— BRIEF —
Please copy out, word for word, the lines of the records from the line containing "You are a computer-use" up to and including the line containing "Action: pos(101,100)".

[Begin RECORD EXCERPTS]

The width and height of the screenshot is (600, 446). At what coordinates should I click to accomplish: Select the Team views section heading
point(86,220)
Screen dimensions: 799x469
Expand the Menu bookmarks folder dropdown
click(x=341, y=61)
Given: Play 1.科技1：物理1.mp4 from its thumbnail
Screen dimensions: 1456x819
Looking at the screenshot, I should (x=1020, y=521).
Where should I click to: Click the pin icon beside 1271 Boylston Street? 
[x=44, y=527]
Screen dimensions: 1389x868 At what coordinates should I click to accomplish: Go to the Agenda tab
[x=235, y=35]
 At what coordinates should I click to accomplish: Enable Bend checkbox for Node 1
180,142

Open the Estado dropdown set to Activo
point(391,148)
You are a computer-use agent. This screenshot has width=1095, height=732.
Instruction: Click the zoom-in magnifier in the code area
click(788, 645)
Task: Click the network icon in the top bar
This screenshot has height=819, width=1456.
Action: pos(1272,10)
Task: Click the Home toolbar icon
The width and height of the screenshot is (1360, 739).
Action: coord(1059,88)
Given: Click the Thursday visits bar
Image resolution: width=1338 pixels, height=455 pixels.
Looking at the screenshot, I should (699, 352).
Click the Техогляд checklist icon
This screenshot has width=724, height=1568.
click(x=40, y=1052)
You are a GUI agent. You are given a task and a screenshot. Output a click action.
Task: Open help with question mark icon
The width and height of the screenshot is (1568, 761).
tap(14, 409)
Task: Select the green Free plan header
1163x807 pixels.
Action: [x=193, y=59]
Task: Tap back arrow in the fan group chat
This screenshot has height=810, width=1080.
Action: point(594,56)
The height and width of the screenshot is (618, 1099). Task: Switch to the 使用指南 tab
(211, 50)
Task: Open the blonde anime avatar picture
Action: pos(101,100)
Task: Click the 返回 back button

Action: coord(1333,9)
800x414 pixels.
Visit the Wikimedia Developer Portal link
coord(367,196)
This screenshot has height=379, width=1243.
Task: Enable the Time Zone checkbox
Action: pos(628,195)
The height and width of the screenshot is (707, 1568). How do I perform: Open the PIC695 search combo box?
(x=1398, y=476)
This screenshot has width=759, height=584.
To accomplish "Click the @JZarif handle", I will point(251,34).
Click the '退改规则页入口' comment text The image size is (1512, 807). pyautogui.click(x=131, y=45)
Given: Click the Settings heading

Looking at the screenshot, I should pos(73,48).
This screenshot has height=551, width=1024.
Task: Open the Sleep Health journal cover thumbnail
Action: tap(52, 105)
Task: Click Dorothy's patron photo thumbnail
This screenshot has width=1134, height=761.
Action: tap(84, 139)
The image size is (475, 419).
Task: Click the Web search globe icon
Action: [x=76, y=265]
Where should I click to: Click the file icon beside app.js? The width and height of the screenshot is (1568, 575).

[End RECORD EXCERPTS]

— ANSWER IN FULL —
You are a computer-use agent. This screenshot has width=1095, height=732.
Instruction: Click the zoom-in magnifier in the code area
click(788, 645)
Task: Click the network icon in the top bar
This screenshot has height=819, width=1456.
Action: pos(1272,10)
Task: Click the Home toolbar icon
The width and height of the screenshot is (1360, 739).
Action: coord(1059,88)
Given: Click the Thursday visits bar
Image resolution: width=1338 pixels, height=455 pixels.
Looking at the screenshot, I should (699, 352).
Click the Техогляд checklist icon
This screenshot has width=724, height=1568.
click(x=40, y=1052)
You are a GUI agent. You are given a task and a screenshot. Output a click action.
Task: Open help with question mark icon
The width and height of the screenshot is (1568, 761).
tap(14, 409)
Task: Select the green Free plan header
1163x807 pixels.
Action: [x=193, y=59]
Task: Tap back arrow in the fan group chat
This screenshot has height=810, width=1080.
Action: point(594,56)
The height and width of the screenshot is (618, 1099). Task: Switch to the 使用指南 tab
(211, 50)
Task: Open the blonde anime avatar picture
Action: pos(101,100)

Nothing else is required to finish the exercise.